The flip side to Luhrmann’s style which really worked well came in what turned out to be the two standout scenes in the film; scenes which really shouldn’t work with this source material. Both scenes are extended parties where excess is key and excess is something this director flourishes in. A huge party at Gatsby’s (Leonardo DiCaprio) house is shot with such a frantic and sweeping camera and with a booming, modern soundtrack, and with glitter and glamour almost exploding out of the screen that it puts the audience as close to the party as is possible in the language of cinema. The scene also introduces Gatsby in a truly memorable way as fireworks literally go off when his face is first seen, with DiCaprio looking every inch of an iconic character.

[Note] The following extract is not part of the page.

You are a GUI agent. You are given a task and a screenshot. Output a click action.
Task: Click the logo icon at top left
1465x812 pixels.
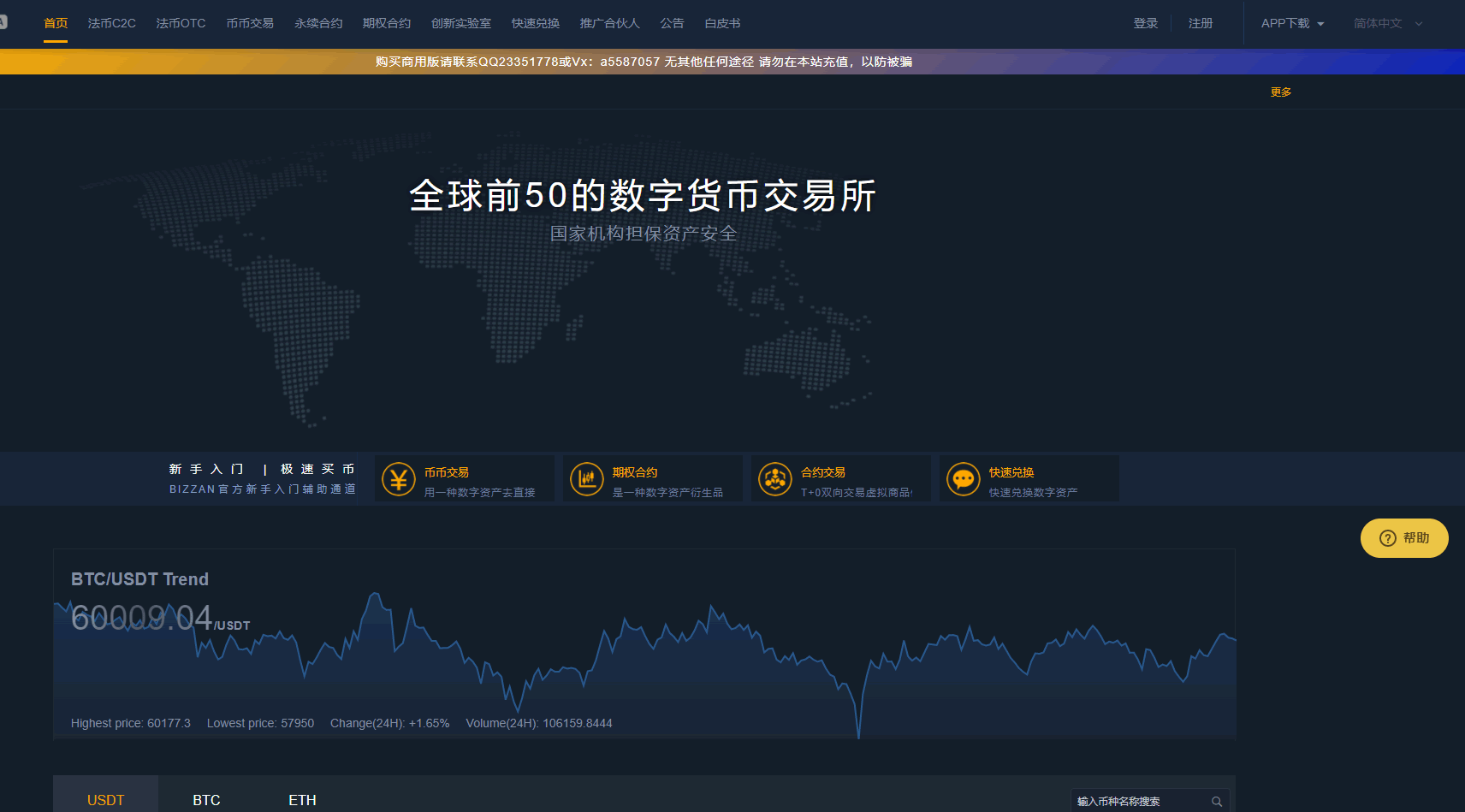(3, 22)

The other party scene see Carraway getting drunk for only the second time in his life, and yet again Luhrmann brings an energy and liveliness to the scene which most other directors would struggle to bring. The scene even has a trumpet player superimposed over some frames which both means nothing yet adds a drunken, out of body experience to the scene which, if that is what Luhrmann was going for, the scene is a success until the clumsy, unforgivable CGI zoom out of a CGI New York City. The director just couldn’t help himself, and that seems to become the motif of this film.

The decision to use a modern soundtrack, outside of these party scenes, is a disaster. The single worst moment in the film comes when Gatsby’s car pulls up next to a car full of young black people who are listening to Jay-Z’s "Izzo (H.O.V.A.)" which plays for, at most, ten seconds is appalling commercialism to influence soundtrack sales, as is every hip hop track. They stand out for all the wrong reasons and crush the film in its early scenes under the weight of its own need to be different and modern.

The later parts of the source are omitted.